銅鐘大作!
無形的波紋吹飛胡同里的積塵,一時間飛沙走石,金豬與陳跡將胳膊擋在面前,衣袂被吹得獵獵作響。
銅鐘的波紋卷著箭雨飛回到天馬身前,沛莫能當的氣浪將天馬向后掀出胡同,倒飛出去。
韓童借機向前沖去,想要從掀開的空檔殺出包圍。
可他剛到巷子口,身后白龍笑著問道:“韓幫主,就這么走了?”
韓童機警回頭,可黑夜中,白龍依舊在青銅香爐之上負手而立,絲毫沒有動身的意思。
沒等他想清楚白龍意欲何為,卻見胡同外閃出一人,從黑色大氅里探出雙手,兩根小拇指重重點在他肩窩上。
玄蛇。
小天人五衰。
天人五衰,指人之將死時的衰敗之相,其中又分為小五衰與大五衰。大五衰為衣服垢穢、頭上華萎、腋下汗流、身體臭穢、不樂本座;小五衰則為樂聲不起、身光微暗、浴水著身、著境不舍、身虛眼瞬。
當玄蛇那兩根小拇指點在韓童肩窩時,韓童眼前便黑暗下來,再也看不見任何東西,身子也虛弱下來。
與此同時,玄蛇與之一般無二,踉蹌著向后退去。
若對手境界低于他,施展行官門徑本沒有如此兇狠的反噬,可韓童與他都是尋道境行官,他如何對韓童,小天人五衰門徑便如何對他。
兩人都瞎了,三日之內無藥可救、無法可解。
韓童發了瘋似的要拉著玄蛇一起陪葬,可玄蛇早知會是這樣,雙指點完后便不顧一切抽身后退,哪怕背后把墻撞裂也不停留。
黑暗中,韓童只覺背后有風聲襲來,寶猴那木猴子面具下一個沙啞聲音說道:“韓幫主還是歇著吧,明日一早還得押你進宮面圣呢。
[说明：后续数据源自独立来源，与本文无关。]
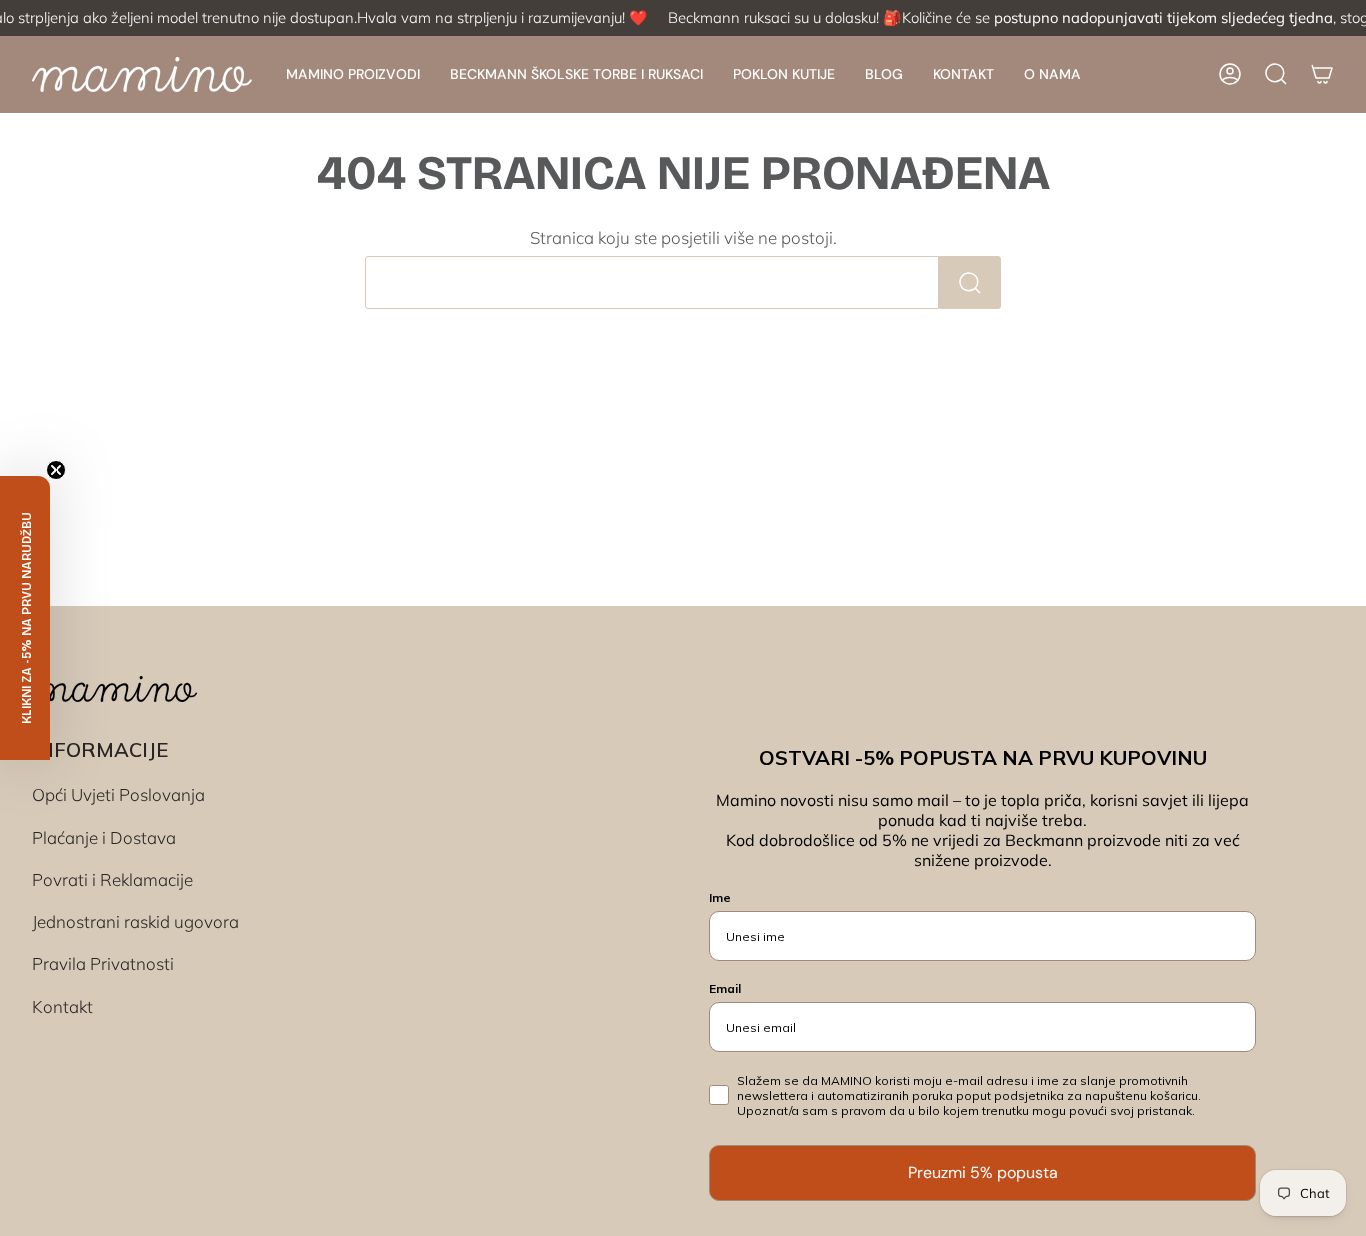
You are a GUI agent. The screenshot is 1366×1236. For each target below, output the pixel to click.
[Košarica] (1322, 74)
”
話音落,韓童身受重擊,一股巨力由胸口頂來,將他頂在墻上昏死過去。
崇興寺終于安靜下來。
金豬擦著止不住的眼淚走到近前,他低頭看著地上的韓童:“抓了兩年,終于抓住這老小子了,不容易啊。白龍大人,此役陳跡當為首功,他都遷升海東青大半年了,是不是該給內相說說,把他升為生肖?”
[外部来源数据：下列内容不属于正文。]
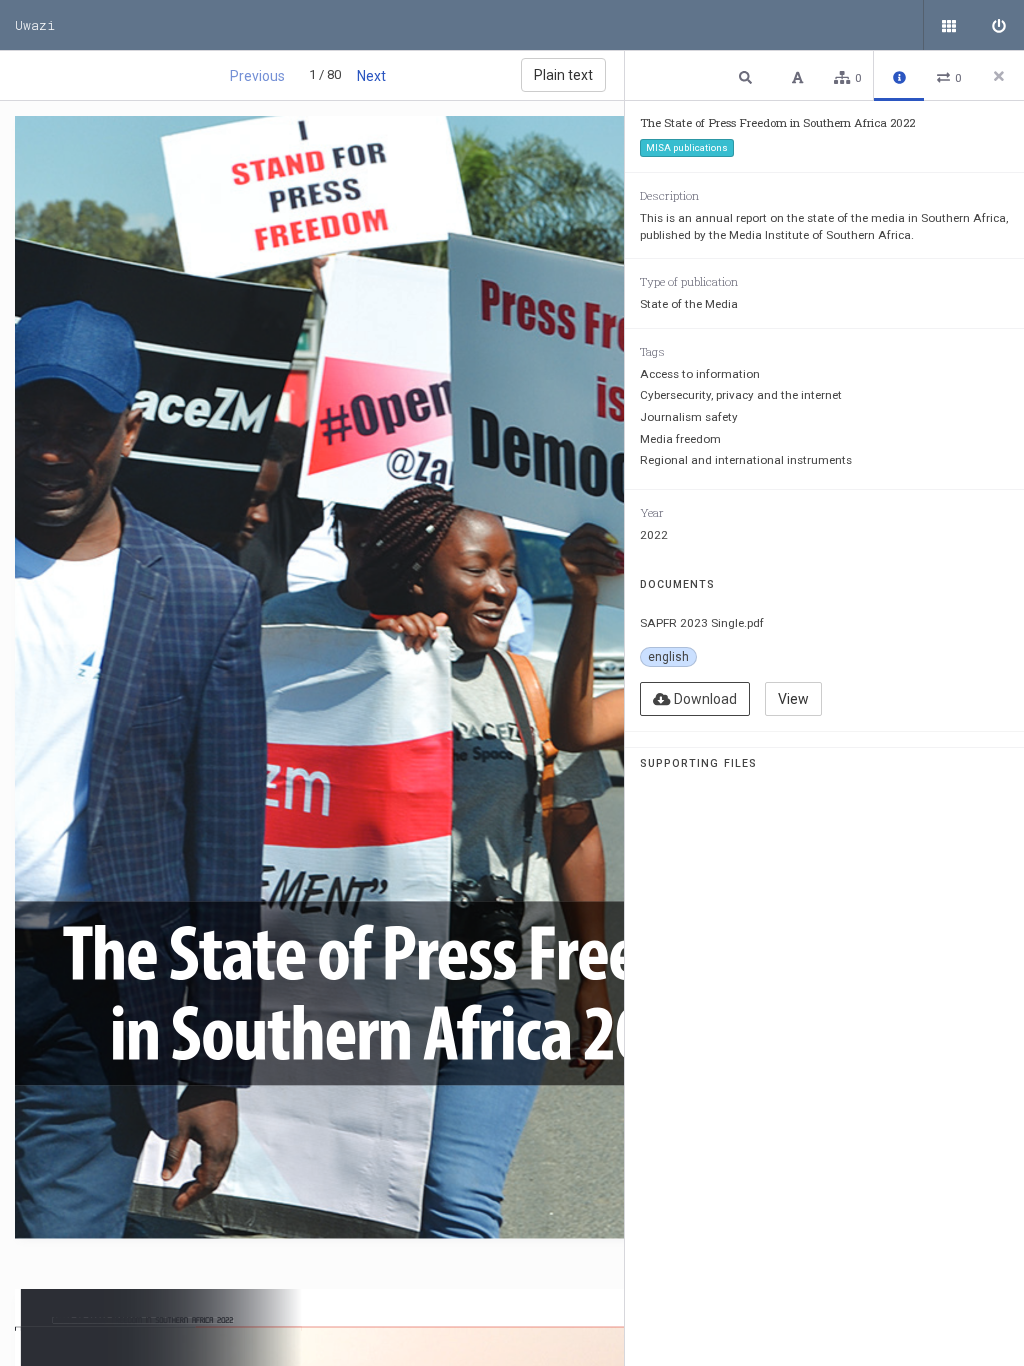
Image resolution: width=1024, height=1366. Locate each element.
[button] (748, 76)
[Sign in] (999, 25)
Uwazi (35, 25)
云羊站在檐角上雙臂環胸:“生肖位置滿了,你打算讓他頂替誰?”
金豬慢悠悠道:“誰最慌,就頂替誰。”
云羊沉下臉來一不發。
白龍抬手止住話茬:“皎兔、云羊,你們將玄蛇送回鷹房司。”
然而玄蛇撐墻起身:“不用,我的人就在附近,他們送我即可。”
皎兔嬌笑起來:“玄蛇大人這是擔心我倆趁人之危嗎,何必如此小心防備,我們可是親愛的同僚呢。”
玄蛇冷笑道:“不必惺惺作態,若是你倆落了難,我一定不會錯過這個機會。我若落了難,也不會給你們機會。”
他閉著雙眼靠在墻上,取出一支銅哨湊在嘴邊吹響,片刻后,十余名密諜沖入巷中將他背走。
皎兔與云羊對視一眼,兩人翻過崇興寺的金頂追了出去,不知要做什么。
白龍沒有理會這些,他又看向寶猴、金豬、天馬:“將韓童押入內獄,明日一早押進宮中受審,記住,今晚你們三人誰也不能讓韓童離開視線。韓童有失,你們三人一同貶為雀級。”
金豬拱手道:“白龍大人放心。”
白龍揮了揮袍袖:“去吧。”
待所有人離去,胡同里只剩陳跡與白龍兩人。
陳跡上前問道:“大人,如今韓童的命已經還給內相了,內相如何還白鯉郡主自由?”